Data for processing:
____

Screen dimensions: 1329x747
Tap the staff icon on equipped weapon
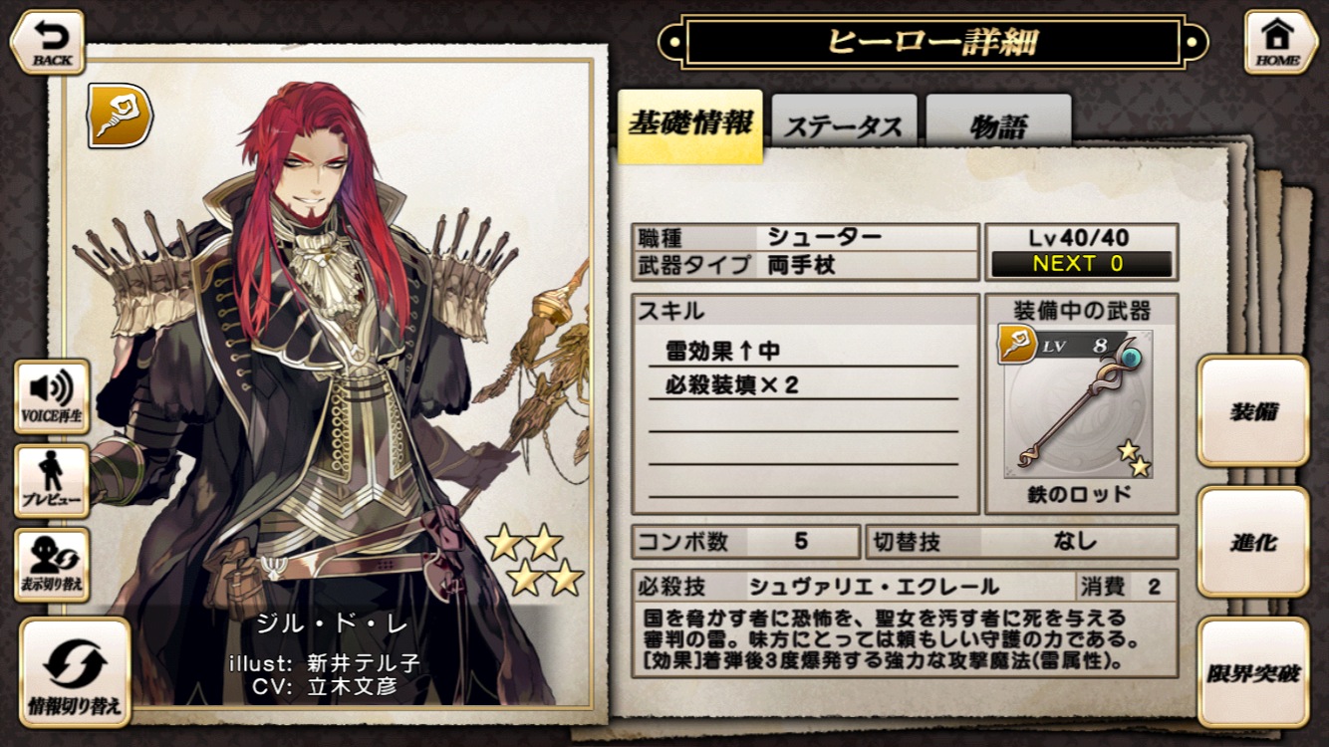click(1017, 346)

____

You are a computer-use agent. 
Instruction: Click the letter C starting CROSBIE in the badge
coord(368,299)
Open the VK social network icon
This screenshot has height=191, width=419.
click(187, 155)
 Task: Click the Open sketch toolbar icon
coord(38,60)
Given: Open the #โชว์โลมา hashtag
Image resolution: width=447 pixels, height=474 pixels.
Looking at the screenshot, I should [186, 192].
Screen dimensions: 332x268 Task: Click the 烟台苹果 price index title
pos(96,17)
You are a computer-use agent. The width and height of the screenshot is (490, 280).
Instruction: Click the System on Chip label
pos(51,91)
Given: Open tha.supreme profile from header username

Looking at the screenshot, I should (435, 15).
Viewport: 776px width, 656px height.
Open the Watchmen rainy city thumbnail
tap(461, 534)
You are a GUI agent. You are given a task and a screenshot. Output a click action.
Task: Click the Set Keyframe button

____

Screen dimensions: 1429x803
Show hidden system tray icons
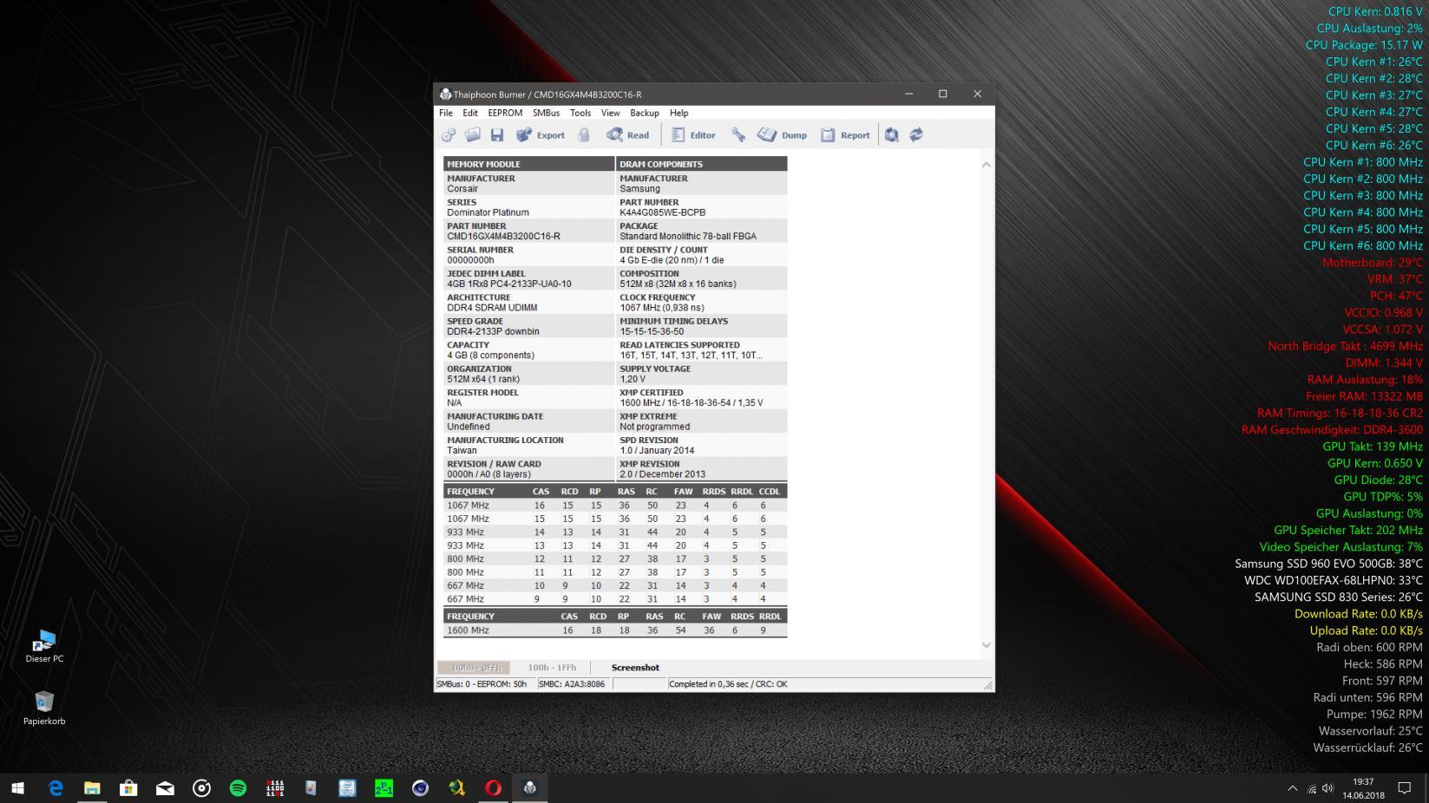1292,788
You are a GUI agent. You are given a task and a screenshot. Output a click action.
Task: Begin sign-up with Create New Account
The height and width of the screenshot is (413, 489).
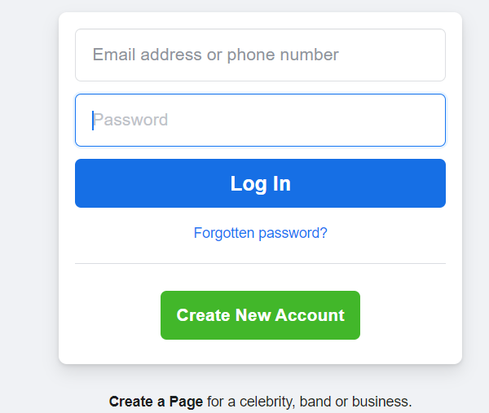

____

Description of the task: Go through the records above and count the lines with the word "computer" in them. Answer with the number only.

Written solution: 2